(Source records)
□ □ □ □ □

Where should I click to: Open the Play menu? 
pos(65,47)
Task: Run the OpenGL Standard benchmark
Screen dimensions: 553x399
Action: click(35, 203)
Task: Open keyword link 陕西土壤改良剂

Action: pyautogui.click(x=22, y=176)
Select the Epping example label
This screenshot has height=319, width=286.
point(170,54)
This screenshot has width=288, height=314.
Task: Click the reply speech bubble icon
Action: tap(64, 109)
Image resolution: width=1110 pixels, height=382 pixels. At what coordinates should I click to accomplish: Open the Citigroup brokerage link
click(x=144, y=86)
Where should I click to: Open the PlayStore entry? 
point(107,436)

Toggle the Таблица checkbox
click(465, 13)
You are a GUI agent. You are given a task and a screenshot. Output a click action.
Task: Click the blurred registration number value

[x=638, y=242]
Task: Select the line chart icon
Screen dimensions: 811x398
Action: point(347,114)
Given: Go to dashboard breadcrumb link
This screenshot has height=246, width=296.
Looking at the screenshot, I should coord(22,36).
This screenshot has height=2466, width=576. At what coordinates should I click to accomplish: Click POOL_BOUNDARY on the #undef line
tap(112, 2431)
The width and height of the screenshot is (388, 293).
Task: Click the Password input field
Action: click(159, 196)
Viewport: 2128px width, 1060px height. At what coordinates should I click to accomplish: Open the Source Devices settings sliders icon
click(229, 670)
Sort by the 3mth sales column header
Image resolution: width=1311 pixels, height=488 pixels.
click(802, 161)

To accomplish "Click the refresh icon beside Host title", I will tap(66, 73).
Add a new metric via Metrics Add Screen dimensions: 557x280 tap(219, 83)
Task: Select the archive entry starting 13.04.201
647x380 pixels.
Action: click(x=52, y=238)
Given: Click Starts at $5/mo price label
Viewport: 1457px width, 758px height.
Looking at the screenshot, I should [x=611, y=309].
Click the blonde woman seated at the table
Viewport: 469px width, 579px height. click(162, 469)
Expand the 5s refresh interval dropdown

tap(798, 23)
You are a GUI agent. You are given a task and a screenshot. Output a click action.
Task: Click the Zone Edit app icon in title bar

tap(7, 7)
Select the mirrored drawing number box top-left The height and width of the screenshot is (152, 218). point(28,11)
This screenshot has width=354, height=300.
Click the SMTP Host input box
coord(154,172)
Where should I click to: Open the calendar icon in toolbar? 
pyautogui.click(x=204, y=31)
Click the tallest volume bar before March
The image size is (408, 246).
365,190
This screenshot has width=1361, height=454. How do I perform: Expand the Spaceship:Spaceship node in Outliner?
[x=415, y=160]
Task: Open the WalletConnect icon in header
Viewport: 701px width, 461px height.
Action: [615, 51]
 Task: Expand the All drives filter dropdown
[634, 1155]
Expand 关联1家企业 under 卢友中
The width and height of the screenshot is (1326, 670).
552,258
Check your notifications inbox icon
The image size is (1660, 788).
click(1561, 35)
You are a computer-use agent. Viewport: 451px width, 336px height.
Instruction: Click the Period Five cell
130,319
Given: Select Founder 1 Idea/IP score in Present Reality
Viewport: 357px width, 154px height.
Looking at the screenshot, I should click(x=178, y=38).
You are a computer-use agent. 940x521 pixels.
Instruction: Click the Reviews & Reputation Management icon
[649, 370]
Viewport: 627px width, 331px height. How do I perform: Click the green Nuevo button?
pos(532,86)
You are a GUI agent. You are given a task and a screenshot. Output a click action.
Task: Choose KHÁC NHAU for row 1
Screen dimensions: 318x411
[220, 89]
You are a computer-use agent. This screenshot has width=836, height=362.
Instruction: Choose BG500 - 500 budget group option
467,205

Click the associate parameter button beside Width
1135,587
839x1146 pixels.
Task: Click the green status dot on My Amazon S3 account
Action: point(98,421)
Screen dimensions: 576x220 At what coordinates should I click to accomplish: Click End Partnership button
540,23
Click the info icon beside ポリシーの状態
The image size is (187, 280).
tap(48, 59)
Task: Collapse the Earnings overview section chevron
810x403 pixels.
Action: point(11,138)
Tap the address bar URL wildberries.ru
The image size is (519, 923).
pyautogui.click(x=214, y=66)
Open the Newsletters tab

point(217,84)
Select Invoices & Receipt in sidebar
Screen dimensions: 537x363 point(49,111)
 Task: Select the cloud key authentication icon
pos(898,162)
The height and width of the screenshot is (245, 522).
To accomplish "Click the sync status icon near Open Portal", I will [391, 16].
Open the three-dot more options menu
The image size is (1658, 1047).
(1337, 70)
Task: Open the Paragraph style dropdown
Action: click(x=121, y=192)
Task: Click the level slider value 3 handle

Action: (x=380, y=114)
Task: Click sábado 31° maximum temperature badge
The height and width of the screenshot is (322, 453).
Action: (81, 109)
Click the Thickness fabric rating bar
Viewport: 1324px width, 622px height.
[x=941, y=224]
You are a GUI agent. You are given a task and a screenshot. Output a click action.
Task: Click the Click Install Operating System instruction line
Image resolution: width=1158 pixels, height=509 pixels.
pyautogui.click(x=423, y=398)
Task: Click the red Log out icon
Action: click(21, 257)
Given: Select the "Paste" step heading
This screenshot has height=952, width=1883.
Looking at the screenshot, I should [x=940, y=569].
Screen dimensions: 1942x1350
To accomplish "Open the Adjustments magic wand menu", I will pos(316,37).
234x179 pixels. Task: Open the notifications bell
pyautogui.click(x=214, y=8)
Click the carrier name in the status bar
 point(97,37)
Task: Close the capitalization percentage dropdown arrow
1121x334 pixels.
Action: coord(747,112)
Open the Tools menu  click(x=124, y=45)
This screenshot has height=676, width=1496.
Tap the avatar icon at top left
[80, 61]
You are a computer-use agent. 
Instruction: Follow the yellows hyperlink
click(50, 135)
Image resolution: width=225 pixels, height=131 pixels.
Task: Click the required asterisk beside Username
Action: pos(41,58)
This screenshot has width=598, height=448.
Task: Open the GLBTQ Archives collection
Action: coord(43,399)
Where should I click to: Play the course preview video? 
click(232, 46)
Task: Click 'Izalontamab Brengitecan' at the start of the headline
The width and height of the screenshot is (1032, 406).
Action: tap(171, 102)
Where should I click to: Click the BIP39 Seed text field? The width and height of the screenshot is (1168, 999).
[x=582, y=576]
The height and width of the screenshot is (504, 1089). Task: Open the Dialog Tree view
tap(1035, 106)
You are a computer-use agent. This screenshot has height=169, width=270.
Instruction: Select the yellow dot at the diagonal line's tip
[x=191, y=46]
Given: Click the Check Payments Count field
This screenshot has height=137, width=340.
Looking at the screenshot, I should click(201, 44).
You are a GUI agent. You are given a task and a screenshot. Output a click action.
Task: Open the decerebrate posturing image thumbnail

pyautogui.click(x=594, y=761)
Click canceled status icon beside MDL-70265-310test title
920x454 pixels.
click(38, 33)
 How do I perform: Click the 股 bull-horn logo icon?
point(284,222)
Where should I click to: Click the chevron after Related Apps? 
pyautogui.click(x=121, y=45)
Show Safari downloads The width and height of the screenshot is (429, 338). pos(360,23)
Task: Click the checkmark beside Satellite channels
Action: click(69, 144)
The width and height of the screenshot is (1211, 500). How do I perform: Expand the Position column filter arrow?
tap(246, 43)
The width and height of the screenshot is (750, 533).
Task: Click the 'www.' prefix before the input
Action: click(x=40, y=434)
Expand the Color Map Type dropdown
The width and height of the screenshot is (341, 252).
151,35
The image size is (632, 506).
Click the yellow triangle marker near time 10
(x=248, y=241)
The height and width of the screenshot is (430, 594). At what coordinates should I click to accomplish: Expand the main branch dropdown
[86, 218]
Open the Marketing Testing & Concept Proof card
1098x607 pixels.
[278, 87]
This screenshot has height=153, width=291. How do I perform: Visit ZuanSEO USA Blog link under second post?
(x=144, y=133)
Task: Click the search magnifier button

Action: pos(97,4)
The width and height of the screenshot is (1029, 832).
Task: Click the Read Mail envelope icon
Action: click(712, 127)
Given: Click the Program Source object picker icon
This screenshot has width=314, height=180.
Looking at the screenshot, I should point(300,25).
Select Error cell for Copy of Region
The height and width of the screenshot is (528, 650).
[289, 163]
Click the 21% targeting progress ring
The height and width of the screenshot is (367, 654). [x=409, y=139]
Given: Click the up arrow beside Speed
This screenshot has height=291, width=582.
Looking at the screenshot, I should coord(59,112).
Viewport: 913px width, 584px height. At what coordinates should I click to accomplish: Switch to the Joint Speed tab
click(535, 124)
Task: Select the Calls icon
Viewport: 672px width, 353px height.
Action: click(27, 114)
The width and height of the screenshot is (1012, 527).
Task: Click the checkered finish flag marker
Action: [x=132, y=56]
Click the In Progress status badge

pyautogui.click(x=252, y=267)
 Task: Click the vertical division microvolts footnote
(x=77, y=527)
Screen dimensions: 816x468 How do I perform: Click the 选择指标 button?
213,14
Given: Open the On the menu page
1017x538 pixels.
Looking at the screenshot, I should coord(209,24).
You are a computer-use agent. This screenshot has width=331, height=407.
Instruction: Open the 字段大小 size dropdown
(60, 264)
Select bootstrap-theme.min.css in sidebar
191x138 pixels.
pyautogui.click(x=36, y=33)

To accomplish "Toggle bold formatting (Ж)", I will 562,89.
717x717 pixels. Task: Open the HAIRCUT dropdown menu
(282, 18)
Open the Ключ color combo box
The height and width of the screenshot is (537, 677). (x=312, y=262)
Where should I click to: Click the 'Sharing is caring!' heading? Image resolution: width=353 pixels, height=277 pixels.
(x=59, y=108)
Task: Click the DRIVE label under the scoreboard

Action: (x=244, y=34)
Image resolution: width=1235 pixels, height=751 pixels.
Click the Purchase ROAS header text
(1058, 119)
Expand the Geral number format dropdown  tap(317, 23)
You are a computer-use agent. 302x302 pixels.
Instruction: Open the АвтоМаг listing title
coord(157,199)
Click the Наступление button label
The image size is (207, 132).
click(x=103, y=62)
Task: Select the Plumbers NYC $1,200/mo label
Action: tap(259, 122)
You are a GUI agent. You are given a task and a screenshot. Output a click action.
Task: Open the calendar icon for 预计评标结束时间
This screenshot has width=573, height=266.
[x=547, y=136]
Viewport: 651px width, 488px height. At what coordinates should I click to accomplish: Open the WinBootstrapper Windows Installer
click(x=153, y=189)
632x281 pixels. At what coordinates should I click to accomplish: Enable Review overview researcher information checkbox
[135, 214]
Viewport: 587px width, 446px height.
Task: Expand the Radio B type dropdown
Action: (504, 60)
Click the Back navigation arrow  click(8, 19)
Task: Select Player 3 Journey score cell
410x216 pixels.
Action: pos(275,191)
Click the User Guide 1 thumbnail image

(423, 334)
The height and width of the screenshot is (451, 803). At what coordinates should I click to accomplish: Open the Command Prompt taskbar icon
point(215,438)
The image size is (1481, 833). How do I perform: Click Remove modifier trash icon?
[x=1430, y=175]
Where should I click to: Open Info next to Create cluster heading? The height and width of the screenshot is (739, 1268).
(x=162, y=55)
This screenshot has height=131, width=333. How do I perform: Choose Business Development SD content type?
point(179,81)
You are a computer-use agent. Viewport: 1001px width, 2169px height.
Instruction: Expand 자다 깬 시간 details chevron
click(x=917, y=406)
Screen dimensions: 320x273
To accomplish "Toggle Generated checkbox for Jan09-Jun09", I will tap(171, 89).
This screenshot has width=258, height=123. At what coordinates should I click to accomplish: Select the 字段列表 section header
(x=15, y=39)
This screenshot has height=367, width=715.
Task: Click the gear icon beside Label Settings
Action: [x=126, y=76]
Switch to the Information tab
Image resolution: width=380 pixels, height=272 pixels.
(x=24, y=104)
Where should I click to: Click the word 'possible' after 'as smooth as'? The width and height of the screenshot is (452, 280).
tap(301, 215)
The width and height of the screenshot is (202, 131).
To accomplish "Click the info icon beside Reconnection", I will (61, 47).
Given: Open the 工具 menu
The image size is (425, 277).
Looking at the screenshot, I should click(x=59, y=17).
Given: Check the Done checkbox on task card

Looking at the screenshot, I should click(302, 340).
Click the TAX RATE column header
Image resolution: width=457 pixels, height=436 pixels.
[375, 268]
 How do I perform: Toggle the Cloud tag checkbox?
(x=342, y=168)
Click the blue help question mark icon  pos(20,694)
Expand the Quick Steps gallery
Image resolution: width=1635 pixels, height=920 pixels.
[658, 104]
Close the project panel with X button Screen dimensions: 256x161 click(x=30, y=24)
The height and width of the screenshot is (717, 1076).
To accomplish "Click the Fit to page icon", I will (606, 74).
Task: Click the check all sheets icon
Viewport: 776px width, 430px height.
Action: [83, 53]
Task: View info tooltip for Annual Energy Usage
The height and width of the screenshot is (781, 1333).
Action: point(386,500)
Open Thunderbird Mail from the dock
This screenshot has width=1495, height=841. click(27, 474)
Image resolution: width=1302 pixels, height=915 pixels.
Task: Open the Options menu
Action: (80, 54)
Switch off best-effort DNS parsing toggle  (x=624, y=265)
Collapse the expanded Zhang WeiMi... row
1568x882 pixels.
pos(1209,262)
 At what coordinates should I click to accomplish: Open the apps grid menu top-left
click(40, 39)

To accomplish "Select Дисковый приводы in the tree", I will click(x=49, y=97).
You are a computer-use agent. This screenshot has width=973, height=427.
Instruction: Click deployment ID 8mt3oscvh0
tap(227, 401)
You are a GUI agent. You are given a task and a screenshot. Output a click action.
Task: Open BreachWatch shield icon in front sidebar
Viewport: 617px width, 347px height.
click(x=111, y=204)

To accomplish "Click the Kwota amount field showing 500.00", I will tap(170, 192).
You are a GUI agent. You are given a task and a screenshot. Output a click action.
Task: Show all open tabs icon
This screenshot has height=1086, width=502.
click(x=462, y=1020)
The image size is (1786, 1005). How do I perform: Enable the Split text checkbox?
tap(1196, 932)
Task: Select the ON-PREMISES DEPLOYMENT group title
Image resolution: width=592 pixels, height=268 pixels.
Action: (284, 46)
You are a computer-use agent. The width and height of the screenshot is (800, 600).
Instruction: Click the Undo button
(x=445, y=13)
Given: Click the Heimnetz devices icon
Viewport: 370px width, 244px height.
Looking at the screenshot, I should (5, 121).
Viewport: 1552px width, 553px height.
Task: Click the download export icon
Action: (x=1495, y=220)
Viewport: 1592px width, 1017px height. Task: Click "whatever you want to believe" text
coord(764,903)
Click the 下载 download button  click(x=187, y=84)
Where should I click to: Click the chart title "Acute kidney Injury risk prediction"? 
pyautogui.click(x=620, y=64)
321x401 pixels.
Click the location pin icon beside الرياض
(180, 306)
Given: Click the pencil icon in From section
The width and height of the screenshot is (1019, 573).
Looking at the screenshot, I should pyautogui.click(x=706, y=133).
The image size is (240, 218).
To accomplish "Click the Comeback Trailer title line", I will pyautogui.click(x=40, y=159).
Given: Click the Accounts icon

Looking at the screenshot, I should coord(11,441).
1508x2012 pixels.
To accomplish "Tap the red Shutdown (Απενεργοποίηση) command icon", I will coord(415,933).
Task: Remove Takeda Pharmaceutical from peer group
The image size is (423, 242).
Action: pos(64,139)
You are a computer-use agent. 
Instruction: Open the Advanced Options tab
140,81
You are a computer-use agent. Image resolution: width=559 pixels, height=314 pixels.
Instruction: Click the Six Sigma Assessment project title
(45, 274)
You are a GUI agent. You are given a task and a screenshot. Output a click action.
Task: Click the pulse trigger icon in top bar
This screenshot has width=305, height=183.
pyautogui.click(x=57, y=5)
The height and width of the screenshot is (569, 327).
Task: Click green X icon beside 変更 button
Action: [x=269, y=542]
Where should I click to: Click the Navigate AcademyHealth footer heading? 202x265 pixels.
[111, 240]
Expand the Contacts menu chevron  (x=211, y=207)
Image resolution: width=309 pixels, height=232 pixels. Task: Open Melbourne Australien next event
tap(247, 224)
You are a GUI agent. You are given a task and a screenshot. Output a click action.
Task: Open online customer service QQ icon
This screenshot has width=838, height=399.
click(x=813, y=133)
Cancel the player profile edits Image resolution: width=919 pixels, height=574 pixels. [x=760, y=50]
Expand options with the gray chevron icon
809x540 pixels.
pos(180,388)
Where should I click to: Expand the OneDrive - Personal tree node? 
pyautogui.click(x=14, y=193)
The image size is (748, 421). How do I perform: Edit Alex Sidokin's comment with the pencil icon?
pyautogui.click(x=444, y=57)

□ □ □ □ □

Task brief:
Write out, without any change, everything from the first line of the records down to and including the line containing "Action: pyautogui.click(x=22, y=176)".

Problem solution:
Where should I click to: Open the Play menu? 
pos(65,47)
Task: Run the OpenGL Standard benchmark
Screen dimensions: 553x399
Action: click(35, 203)
Task: Open keyword link 陕西土壤改良剂

Action: pyautogui.click(x=22, y=176)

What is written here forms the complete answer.